» **DATA PROVIDED**:
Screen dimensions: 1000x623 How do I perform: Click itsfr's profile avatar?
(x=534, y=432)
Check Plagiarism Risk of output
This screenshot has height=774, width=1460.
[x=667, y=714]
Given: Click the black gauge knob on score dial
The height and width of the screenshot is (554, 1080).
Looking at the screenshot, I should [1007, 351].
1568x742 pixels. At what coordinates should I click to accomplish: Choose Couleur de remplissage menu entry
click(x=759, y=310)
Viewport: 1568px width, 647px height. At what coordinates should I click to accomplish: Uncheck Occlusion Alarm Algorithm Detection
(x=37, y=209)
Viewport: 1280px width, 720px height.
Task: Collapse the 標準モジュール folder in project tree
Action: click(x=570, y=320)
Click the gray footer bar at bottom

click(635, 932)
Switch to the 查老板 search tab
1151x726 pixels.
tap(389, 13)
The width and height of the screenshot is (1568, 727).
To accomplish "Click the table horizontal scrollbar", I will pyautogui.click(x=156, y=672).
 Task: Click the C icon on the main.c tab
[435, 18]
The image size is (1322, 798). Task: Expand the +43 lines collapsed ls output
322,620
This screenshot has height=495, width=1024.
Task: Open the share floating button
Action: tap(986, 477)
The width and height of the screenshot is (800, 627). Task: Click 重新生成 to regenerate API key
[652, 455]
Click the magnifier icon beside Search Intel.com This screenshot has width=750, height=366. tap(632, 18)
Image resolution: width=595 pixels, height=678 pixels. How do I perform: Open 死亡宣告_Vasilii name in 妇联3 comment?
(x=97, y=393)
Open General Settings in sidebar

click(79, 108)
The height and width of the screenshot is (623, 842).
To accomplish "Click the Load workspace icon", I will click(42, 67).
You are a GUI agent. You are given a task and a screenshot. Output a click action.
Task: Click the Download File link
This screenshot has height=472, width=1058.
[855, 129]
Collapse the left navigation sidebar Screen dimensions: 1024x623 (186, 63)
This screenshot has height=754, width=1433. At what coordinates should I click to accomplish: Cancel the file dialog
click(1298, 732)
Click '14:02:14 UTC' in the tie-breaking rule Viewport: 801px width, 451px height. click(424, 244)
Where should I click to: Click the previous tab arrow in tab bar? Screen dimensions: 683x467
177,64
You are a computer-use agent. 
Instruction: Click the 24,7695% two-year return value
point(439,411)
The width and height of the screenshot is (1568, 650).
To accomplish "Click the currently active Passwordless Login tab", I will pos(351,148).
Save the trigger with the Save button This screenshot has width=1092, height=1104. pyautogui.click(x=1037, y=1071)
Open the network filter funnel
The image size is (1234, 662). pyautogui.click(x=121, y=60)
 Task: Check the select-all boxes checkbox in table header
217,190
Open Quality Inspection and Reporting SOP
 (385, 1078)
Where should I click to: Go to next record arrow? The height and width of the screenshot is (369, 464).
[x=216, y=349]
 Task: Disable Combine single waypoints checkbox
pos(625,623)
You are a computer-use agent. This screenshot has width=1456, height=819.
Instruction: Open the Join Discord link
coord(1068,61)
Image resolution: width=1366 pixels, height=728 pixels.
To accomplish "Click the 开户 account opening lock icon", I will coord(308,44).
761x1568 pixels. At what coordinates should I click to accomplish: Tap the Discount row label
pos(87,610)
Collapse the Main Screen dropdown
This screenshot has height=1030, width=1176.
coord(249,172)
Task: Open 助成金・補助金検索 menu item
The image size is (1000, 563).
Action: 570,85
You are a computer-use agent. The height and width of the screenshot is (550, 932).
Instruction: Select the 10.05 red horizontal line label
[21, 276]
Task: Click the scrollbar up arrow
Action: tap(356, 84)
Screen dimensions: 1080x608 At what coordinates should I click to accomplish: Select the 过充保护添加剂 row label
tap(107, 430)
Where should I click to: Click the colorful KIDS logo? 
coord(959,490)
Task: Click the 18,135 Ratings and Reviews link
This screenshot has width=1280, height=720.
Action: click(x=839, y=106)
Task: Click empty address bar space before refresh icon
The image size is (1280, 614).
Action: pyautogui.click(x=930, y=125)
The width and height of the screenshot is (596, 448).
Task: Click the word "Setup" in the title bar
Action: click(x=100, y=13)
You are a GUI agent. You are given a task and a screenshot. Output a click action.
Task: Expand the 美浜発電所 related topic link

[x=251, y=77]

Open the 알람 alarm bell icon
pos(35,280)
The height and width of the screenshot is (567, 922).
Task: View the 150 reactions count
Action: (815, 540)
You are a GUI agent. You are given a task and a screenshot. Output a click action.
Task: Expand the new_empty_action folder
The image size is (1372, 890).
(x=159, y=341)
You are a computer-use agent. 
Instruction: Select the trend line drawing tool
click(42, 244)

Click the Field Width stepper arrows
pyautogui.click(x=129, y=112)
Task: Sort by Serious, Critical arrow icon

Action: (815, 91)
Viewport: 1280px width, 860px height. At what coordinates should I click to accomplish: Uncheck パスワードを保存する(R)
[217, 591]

» **TASK OBJECTIVE**:
Exactly as shown, output all of the material above.

» **RESULT OF THIS EXERCISE**:
Screen dimensions: 1000x623 How do I perform: Click itsfr's profile avatar?
(x=534, y=432)
Check Plagiarism Risk of output
This screenshot has height=774, width=1460.
[x=667, y=714]
Given: Click the black gauge knob on score dial
The height and width of the screenshot is (554, 1080).
Looking at the screenshot, I should [1007, 351].
1568x742 pixels. At what coordinates should I click to accomplish: Choose Couleur de remplissage menu entry
click(x=759, y=310)
Viewport: 1568px width, 647px height. At what coordinates should I click to accomplish: Uncheck Occlusion Alarm Algorithm Detection
(x=37, y=209)
Viewport: 1280px width, 720px height.
Task: Collapse the 標準モジュール folder in project tree
Action: click(x=570, y=320)
Click the gray footer bar at bottom

click(635, 932)
Switch to the 查老板 search tab
1151x726 pixels.
tap(389, 13)
The width and height of the screenshot is (1568, 727).
To accomplish "Click the table horizontal scrollbar", I will pyautogui.click(x=156, y=672).
 Task: Click the C icon on the main.c tab
[435, 18]
The image size is (1322, 798). Task: Expand the +43 lines collapsed ls output
322,620
This screenshot has height=495, width=1024.
Task: Open the share floating button
Action: tap(986, 477)
The width and height of the screenshot is (800, 627). Task: Click 重新生成 to regenerate API key
[652, 455]
Click the magnifier icon beside Search Intel.com This screenshot has width=750, height=366. tap(632, 18)
Image resolution: width=595 pixels, height=678 pixels. How do I perform: Open 死亡宣告_Vasilii name in 妇联3 comment?
(x=97, y=393)
Open General Settings in sidebar

click(79, 108)
The height and width of the screenshot is (623, 842).
To accomplish "Click the Load workspace icon", I will click(42, 67).
You are a GUI agent. You are given a task and a screenshot. Output a click action.
Task: Click the Download File link
This screenshot has height=472, width=1058.
[855, 129]
Collapse the left navigation sidebar Screen dimensions: 1024x623 (186, 63)
This screenshot has height=754, width=1433. At what coordinates should I click to accomplish: Cancel the file dialog
click(1298, 732)
Click '14:02:14 UTC' in the tie-breaking rule Viewport: 801px width, 451px height. click(424, 244)
Where should I click to: Click the previous tab arrow in tab bar? Screen dimensions: 683x467
177,64
You are a computer-use agent. 
Instruction: Click the 24,7695% two-year return value
point(439,411)
The width and height of the screenshot is (1568, 650).
To accomplish "Click the currently active Passwordless Login tab", I will pos(351,148).
Save the trigger with the Save button This screenshot has width=1092, height=1104. pyautogui.click(x=1037, y=1071)
Open the network filter funnel
The image size is (1234, 662). pyautogui.click(x=121, y=60)
 Task: Check the select-all boxes checkbox in table header
217,190
Open Quality Inspection and Reporting SOP
 (385, 1078)
Where should I click to: Go to next record arrow? The height and width of the screenshot is (369, 464).
[x=216, y=349]
 Task: Disable Combine single waypoints checkbox
pos(625,623)
You are a computer-use agent. This screenshot has width=1456, height=819.
Instruction: Open the Join Discord link
coord(1068,61)
Image resolution: width=1366 pixels, height=728 pixels.
To accomplish "Click the 开户 account opening lock icon", I will coord(308,44).
761x1568 pixels. At what coordinates should I click to accomplish: Tap the Discount row label
pos(87,610)
Collapse the Main Screen dropdown
This screenshot has height=1030, width=1176.
coord(249,172)
Task: Open 助成金・補助金検索 menu item
The image size is (1000, 563).
Action: 570,85
You are a computer-use agent. The height and width of the screenshot is (550, 932).
Instruction: Select the 10.05 red horizontal line label
[21, 276]
Task: Click the scrollbar up arrow
Action: tap(356, 84)
Screen dimensions: 1080x608 At what coordinates should I click to accomplish: Select the 过充保护添加剂 row label
tap(107, 430)
Where should I click to: Click the colorful KIDS logo? 
coord(959,490)
Task: Click the 18,135 Ratings and Reviews link
This screenshot has width=1280, height=720.
Action: click(x=839, y=106)
Task: Click empty address bar space before refresh icon
The image size is (1280, 614).
Action: pyautogui.click(x=930, y=125)
The width and height of the screenshot is (596, 448).
Task: Click the word "Setup" in the title bar
Action: click(x=100, y=13)
You are a GUI agent. You are given a task and a screenshot. Output a click action.
Task: Expand the 美浜発電所 related topic link

[x=251, y=77]

Open the 알람 alarm bell icon
pos(35,280)
The height and width of the screenshot is (567, 922).
Task: View the 150 reactions count
Action: (815, 540)
You are a GUI agent. You are given a task and a screenshot. Output a click action.
Task: Expand the new_empty_action folder
The image size is (1372, 890).
(x=159, y=341)
You are a computer-use agent. 
Instruction: Select the trend line drawing tool
click(42, 244)

Click the Field Width stepper arrows
pyautogui.click(x=129, y=112)
Task: Sort by Serious, Critical arrow icon

Action: (815, 91)
Viewport: 1280px width, 860px height. At what coordinates should I click to accomplish: Uncheck パスワードを保存する(R)
[217, 591]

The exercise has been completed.